**Exercise requirements**
Within the records below, find each line with the word "computer" and copy it out.

------------------------------------------------------------

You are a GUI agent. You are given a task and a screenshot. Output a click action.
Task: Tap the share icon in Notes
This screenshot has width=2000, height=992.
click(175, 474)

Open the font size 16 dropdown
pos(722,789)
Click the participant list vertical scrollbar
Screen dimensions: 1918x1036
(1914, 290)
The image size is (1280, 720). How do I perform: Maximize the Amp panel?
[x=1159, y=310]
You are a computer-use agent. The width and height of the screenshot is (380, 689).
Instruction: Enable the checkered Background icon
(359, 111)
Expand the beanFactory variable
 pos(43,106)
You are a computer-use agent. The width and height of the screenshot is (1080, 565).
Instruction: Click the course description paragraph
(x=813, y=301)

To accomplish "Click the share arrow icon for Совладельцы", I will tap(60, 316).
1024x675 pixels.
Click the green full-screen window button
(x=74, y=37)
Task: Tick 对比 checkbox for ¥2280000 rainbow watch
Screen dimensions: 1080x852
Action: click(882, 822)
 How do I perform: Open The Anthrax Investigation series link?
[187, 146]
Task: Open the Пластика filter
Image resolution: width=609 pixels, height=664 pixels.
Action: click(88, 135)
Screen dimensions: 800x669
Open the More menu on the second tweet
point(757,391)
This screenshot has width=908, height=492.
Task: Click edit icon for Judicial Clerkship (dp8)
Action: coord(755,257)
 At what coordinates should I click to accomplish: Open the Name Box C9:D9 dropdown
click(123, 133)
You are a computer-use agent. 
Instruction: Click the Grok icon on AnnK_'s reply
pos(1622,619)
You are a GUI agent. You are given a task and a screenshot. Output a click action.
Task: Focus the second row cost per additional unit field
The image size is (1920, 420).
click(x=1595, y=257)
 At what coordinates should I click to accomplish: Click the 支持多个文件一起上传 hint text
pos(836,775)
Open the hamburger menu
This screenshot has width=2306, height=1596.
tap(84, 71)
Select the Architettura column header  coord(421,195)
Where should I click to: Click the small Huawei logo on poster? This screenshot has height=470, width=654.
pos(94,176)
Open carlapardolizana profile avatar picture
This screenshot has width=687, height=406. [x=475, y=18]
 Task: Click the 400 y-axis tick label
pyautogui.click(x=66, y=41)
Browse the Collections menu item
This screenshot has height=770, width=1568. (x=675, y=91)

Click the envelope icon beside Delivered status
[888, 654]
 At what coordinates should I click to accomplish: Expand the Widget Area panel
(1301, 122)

------------------------------------------------------------

**Exercise answer**
You are a computer-use agent. The width and height of the screenshot is (380, 689).
You are a computer-use agent. The width and height of the screenshot is (1080, 565).
You are a computer-use agent. 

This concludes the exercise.